6 Pontiac WS6 Trans Am
Speed is often expensive, but doesn’t have to be. The Pontiac Trans Am was the higher performance version of the Firebird muscle car, which included uprated brakes, suspension, and engine components. These days the Trans Ams keep a notable amount of value, as they are genuinely good cars that also happen to be very easy to make ludicrously fast. But when they first came out, the ultimate factory-built Trans Am was the WS6. Adding high end Bilstein shocks and other modifications to the mix, these specialty cars rake in higher prices than standard Trans Ams these days. But as the cars get gradually harder to come by, expect prices to go up.
5 Cadillac ATS-V
The ATS-V represents a return to form for Cadillac, and this makes it a likely future classic, on top of just being an actually good car all around. Lighter than its competition, still powerful with the help of twin turbos forcing extra oxygen into its 3.6 liter V6, and with Corvette derived chassis components keeping the whole thing tied down at speed, the ATS-V has a lot to offer. Now prices are still on the decline as depreciation finishes out, but in the next few years this is likely to reverse. Today they are a respected sight at a restaurant or racetrack, but tomorrow they will be even more.

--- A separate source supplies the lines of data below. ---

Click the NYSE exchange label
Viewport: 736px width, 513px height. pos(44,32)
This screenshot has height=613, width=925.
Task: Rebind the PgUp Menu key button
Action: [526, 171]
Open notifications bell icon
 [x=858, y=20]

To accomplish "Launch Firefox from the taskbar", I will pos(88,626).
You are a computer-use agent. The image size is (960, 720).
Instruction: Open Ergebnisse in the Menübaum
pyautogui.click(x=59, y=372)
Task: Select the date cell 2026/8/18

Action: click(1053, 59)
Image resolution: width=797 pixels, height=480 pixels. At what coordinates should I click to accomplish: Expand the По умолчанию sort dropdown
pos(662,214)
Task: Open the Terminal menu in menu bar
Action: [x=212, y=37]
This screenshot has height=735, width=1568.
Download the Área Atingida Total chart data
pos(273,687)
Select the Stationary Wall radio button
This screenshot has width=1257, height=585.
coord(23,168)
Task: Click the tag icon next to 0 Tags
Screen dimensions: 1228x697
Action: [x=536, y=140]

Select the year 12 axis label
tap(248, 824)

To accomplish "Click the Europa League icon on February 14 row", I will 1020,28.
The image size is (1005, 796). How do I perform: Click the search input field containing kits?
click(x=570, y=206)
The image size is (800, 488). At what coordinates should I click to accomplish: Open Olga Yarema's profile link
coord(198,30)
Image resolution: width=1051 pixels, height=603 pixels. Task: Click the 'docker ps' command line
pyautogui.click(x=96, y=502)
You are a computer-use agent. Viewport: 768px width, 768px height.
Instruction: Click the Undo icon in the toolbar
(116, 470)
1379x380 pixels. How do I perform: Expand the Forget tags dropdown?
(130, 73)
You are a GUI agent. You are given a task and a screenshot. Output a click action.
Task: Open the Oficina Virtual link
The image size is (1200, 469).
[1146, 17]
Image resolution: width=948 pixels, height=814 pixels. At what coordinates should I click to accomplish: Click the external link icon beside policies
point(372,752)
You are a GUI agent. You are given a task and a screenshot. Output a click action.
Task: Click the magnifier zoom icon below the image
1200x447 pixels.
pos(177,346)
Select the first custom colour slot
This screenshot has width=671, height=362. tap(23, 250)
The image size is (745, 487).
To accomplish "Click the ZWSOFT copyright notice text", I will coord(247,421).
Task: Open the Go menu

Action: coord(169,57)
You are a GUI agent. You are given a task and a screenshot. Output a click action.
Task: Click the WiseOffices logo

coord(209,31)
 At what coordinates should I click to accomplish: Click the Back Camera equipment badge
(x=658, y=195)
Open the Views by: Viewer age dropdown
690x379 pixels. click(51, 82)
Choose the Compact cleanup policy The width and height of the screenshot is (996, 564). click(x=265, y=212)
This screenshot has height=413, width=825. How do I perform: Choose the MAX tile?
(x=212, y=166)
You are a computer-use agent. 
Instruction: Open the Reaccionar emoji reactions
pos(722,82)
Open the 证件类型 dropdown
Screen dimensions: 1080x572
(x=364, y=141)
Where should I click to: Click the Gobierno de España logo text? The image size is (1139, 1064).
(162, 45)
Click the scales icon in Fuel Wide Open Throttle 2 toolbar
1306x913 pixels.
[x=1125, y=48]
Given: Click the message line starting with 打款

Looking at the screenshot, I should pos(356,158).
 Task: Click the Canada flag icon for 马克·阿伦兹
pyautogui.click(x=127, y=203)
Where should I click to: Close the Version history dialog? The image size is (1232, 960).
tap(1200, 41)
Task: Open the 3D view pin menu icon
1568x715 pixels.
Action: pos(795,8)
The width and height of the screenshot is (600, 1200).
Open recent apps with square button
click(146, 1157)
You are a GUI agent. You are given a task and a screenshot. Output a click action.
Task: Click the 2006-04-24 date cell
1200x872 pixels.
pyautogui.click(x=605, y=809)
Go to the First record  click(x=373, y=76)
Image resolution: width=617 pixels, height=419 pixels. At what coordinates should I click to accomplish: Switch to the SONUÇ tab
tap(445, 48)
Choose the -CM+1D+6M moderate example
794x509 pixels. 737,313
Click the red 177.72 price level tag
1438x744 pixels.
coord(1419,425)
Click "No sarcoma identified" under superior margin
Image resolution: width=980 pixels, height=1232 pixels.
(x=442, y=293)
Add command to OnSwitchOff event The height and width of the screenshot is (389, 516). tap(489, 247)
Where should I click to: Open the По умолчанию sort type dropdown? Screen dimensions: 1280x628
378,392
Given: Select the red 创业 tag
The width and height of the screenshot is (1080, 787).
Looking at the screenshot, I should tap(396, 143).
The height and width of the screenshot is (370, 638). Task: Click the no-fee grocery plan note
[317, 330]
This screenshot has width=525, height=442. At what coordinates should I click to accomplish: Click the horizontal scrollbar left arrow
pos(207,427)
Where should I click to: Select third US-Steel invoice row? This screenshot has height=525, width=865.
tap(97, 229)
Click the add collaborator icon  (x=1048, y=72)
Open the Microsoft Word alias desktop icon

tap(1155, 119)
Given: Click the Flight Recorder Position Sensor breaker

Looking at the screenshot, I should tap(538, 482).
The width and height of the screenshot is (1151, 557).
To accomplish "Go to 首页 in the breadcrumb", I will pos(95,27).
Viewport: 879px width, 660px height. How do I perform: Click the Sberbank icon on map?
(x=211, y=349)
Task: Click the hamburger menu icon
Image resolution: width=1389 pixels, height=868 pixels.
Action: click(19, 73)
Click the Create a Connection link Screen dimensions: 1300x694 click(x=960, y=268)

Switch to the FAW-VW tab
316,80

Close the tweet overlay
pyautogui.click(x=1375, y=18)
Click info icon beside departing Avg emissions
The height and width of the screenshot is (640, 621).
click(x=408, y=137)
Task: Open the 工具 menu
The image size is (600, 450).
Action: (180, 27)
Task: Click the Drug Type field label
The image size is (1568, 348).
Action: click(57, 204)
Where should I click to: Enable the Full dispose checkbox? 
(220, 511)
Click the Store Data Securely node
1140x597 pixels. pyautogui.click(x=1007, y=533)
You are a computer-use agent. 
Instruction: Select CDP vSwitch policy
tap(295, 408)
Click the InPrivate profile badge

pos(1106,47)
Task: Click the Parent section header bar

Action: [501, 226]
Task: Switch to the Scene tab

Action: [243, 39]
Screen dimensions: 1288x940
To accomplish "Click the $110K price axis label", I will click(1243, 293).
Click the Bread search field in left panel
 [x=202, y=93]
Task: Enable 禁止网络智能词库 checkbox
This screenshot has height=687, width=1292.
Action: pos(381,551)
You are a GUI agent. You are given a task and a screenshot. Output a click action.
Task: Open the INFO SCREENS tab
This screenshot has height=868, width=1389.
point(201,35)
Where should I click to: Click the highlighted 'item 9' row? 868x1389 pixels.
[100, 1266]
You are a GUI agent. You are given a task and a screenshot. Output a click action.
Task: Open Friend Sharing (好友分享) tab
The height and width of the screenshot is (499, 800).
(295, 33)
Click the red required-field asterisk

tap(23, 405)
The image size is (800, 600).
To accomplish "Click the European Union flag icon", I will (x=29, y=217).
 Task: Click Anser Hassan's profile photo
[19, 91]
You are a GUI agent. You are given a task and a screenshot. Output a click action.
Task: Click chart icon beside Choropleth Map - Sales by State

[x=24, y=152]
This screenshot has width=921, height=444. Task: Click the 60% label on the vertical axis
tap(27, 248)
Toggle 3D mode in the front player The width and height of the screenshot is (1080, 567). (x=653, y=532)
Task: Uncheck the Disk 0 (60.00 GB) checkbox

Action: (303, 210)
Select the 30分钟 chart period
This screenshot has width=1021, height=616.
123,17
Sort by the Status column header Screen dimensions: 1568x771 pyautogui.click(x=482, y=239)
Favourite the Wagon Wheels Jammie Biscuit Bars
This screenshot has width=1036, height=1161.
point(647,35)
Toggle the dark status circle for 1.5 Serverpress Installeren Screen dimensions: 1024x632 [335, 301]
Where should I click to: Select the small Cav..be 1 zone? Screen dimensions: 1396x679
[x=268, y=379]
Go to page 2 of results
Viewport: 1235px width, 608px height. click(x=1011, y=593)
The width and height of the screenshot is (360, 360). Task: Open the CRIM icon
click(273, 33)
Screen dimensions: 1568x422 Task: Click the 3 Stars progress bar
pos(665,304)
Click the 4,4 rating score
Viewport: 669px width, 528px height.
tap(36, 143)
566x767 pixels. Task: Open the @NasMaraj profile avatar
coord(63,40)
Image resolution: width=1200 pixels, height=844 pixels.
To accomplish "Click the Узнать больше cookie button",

4 Cadillac CTS-V Wagon Six Speed
All hail the greatest wagon in human history. The culmination of sixty years of domestic station wagons that could haul more than just groceries, the old CTS-V holds a special place in the hearts of car guys.
This is seen as the perfect car for someone who sees no need to compromise.
Someone who has grown up out of the flashy and impractical muscle cars into something that looks far less extreme but will destroy both track and street with such veracity as to make most muscle cars peel away in terror. There are many cool wagons. But this is the coolest.
3 Buick Roadmaster
While the CTS-V Wagon celebrated and bookended an era, the Roadmaster was the era. The era when the humble and boring family station wagon was still freaking cool. These days people love them as they grew up with them, with either their family having one or someone on the block rolling around in one. They hauled kids and groceries, went to school board meetings, did parts runs to fix up the house or dad’s old muscle car, and some utterly dominated at the drag strip as sleepers. They were GM V8 powered and rear wheel drive… so you never knew just what that grocery getter was capable of.
2 C5 Corvette Z06
Beloved by track masters, the relatively easy to drive yet powerful Z06 has enjoyed higher prices than other Corvettes of the same generation for its legitimate on-track performance merits. Lighter, faster, and generally more hardcore, the Z06 was not for those having a mid life crisis, but for those who wanted to give the Ferrari owners at their local track a heart attack as a Chevy blew past their overpriced exotic. Prices have been on the downswing for years, a true boon for racers, but in the next ten to fifteen years this is likely to reverse as the cars get rarer.
1 Buick GNX
The Grand National was always intimidating. Even though it only had a V6, and even though it came from perhaps the worst era for domestic performance cars, it introduced a generation to turbocharging, and the wonders of a big fast car. Many of them still prowl the streets, devouring opponents in stop light drags and clandestine street races under flickering street lights. But more and more are ending up in the hands of collectors, whose desire for the car is quite a bit more dubious than those who actually want to use them for what they were built for. Get em’ while the getting’s good.